Instructions to follow
Recast everything from the line that contains "En voyage (244, 164)" down to the line that contains "Blogger (317, 349)" as a Markdown table, both of those lines included and blank lines left out. Give it two columns, Row and Line, numbering each row in the first and placing the line in the second.

************

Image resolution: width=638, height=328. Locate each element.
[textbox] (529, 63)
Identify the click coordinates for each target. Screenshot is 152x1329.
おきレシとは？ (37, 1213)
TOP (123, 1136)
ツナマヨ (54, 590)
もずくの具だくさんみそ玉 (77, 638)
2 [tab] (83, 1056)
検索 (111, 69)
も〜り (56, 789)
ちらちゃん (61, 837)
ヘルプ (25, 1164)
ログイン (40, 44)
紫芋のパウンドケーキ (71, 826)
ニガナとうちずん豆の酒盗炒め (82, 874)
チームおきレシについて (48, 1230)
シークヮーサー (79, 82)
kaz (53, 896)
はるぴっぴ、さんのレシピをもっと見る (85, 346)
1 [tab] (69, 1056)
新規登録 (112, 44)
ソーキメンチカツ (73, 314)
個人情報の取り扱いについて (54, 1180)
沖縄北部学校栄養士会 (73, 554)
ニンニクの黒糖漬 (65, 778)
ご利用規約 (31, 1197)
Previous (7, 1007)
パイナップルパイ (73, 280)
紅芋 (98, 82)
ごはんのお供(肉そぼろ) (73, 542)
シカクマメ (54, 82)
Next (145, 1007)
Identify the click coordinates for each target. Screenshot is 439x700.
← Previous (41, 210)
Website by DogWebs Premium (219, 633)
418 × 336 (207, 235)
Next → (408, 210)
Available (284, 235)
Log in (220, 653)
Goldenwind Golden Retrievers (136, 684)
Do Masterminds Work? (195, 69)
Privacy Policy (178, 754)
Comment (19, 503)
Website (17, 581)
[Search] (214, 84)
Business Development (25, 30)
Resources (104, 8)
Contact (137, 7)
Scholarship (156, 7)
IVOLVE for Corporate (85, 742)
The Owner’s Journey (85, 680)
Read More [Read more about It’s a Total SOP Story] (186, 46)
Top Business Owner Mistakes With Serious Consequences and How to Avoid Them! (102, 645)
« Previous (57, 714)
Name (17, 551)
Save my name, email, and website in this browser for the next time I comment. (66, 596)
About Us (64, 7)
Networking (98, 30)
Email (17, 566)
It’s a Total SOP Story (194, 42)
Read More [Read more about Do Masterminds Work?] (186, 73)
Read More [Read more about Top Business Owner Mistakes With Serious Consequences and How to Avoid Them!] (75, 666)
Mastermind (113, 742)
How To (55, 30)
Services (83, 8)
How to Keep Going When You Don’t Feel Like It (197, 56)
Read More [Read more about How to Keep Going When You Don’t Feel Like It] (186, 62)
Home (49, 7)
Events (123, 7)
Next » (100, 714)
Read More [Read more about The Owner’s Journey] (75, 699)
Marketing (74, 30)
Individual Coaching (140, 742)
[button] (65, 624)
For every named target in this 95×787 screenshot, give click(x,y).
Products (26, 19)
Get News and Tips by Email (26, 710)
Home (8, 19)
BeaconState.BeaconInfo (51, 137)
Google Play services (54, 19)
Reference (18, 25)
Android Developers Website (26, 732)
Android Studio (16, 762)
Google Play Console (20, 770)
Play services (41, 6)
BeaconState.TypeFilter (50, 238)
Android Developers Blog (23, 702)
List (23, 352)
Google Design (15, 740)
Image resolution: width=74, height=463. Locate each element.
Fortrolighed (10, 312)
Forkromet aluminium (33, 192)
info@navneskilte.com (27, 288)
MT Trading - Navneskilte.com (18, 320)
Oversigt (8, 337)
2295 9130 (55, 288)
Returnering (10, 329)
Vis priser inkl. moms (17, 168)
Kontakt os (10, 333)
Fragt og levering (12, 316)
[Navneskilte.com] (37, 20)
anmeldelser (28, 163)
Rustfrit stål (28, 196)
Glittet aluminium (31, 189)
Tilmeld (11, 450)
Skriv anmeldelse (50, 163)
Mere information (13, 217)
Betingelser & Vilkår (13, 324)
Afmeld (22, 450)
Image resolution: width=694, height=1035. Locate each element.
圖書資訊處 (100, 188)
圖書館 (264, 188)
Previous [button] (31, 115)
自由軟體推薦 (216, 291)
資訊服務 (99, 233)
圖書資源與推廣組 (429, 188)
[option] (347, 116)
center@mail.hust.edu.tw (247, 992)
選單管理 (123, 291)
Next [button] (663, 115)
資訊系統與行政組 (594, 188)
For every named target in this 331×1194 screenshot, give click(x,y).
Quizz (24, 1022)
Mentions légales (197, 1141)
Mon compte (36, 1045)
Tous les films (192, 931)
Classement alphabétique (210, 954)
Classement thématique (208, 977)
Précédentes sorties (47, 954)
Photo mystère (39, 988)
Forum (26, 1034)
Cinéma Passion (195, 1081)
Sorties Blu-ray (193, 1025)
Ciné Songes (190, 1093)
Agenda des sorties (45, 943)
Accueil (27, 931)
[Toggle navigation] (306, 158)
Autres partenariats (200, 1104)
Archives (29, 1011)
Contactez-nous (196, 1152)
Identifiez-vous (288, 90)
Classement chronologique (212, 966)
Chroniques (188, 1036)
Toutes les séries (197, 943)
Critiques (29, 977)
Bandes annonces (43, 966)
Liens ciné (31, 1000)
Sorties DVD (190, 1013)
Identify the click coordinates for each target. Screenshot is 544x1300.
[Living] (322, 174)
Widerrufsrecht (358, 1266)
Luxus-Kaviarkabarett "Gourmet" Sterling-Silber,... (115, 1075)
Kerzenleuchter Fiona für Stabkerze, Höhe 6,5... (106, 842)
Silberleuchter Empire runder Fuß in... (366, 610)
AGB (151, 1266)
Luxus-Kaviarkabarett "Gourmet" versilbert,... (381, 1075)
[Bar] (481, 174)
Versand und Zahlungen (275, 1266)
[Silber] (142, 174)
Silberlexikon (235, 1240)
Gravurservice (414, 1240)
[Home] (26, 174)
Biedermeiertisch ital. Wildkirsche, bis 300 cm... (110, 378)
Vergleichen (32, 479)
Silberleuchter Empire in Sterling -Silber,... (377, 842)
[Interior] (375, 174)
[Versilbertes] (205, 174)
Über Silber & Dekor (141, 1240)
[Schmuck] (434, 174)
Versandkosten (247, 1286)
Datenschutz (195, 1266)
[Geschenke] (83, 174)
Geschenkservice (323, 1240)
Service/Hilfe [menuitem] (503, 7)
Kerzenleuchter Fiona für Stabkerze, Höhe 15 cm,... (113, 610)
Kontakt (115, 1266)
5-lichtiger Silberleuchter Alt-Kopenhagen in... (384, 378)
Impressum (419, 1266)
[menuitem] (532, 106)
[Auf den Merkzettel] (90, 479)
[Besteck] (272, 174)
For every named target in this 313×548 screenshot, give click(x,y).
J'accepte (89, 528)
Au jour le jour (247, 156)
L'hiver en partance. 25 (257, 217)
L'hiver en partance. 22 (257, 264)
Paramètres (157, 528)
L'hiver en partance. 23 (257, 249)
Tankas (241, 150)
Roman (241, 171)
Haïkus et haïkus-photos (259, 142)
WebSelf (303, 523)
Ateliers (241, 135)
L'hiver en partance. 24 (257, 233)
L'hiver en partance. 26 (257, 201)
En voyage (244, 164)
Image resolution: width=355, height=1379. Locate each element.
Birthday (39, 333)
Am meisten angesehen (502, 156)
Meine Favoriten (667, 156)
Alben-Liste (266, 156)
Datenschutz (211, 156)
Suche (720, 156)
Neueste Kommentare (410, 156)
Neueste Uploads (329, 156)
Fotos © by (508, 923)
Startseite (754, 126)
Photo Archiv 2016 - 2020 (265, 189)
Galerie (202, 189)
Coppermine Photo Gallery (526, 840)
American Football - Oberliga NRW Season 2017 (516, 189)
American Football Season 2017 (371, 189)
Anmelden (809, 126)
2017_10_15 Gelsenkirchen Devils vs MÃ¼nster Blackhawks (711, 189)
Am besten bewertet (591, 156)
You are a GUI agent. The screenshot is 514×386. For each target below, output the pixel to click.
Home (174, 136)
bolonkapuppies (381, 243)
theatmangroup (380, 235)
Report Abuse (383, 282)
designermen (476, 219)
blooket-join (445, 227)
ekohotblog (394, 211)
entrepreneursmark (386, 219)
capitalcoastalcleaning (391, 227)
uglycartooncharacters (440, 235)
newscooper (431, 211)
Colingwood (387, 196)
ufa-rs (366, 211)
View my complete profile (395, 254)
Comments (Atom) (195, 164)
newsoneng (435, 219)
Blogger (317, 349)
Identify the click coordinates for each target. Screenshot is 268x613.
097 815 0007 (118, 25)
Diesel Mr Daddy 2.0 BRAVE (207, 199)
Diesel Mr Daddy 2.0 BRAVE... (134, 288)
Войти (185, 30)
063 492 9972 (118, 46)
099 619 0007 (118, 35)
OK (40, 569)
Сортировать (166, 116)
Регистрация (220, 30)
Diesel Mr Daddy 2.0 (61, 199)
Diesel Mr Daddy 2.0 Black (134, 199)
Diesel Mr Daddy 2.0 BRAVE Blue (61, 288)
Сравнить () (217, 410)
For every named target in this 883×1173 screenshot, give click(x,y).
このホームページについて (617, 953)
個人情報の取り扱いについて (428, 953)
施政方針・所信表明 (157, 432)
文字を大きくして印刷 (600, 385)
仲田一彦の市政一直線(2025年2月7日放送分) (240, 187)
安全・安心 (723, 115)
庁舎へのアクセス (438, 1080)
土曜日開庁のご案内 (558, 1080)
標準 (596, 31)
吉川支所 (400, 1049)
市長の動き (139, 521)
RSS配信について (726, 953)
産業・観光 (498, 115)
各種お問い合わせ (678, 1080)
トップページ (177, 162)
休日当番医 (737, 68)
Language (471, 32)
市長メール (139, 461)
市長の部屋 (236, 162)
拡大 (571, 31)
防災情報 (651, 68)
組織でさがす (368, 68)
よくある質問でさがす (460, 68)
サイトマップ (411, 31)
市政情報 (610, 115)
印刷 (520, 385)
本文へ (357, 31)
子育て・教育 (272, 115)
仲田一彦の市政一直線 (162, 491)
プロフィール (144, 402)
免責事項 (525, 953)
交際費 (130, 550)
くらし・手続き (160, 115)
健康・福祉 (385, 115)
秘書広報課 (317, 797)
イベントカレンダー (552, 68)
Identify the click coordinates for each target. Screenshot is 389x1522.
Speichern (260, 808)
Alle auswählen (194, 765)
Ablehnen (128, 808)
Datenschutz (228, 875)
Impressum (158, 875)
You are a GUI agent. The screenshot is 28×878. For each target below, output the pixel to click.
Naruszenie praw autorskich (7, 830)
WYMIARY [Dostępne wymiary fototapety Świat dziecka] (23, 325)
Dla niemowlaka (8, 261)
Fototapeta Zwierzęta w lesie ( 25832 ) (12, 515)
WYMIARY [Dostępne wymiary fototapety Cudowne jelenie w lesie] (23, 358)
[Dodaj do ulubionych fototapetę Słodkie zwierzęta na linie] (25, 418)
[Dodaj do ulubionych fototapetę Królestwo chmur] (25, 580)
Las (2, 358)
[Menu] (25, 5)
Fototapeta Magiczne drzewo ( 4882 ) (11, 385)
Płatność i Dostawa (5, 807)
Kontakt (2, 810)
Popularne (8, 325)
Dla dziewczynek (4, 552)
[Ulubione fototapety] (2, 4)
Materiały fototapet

************

Final answer
| Row | Line |
|---|---|
| 1 | En voyage (244, 164) |
| 2 | Image resolution: width=355, height=1379. Locate each element. |
| 3 | Birthday (39, 333) |
| 4 | Am meisten angesehen (502, 156) |
| 5 | Meine Favoriten (667, 156) |
| 6 | Alben-Liste (266, 156) |
| 7 | Datenschutz (211, 156) |
| 8 | Suche (720, 156) |
| 9 | Neueste Kommentare (410, 156) |
| 10 | Neueste Uploads (329, 156) |
| 11 | Fotos © by (508, 923) |
| 12 | Startseite (754, 126) |
| 13 | Photo Archiv 2016 - 2020 (265, 189) |
| 14 | Galerie (202, 189) |
| 15 | Coppermine Photo Gallery (526, 840) |
| 16 | American Football - Oberliga NRW Season 2017 (516, 189) |
| 17 | American Football Season 2017 (371, 189) |
| 18 | Anmelden (809, 126) |
| 19 | 2017_10_15 Gelsenkirchen Devils vs MÃ¼nster Blackhawks (711, 189) |
| 20 | Am besten bewertet (591, 156) |
| 21 | You are a GUI agent. The screenshot is 514×386. For each target below, output the pixel to click. |
| 22 | Home (174, 136) |
| 23 | bolonkapuppies (381, 243) |
| 24 | theatmangroup (380, 235) |
| 25 | Report Abuse (383, 282) |
| 26 | designermen (476, 219) |
| 27 | blooket-join (445, 227) |
| 28 | ekohotblog (394, 211) |
| 29 | entrepreneursmark (386, 219) |
| 30 | capitalcoastalcleaning (391, 227) |
| 31 | uglycartooncharacters (440, 235) |
| 32 | newscooper (431, 211) |
| 33 | Colingwood (387, 196) |
| 34 | ufa-rs (366, 211) |
| 35 | View my complete profile (395, 254) |
| 36 | Comments (Atom) (195, 164) |
| 37 | newsoneng (435, 219) |
| 38 | Blogger (317, 349) |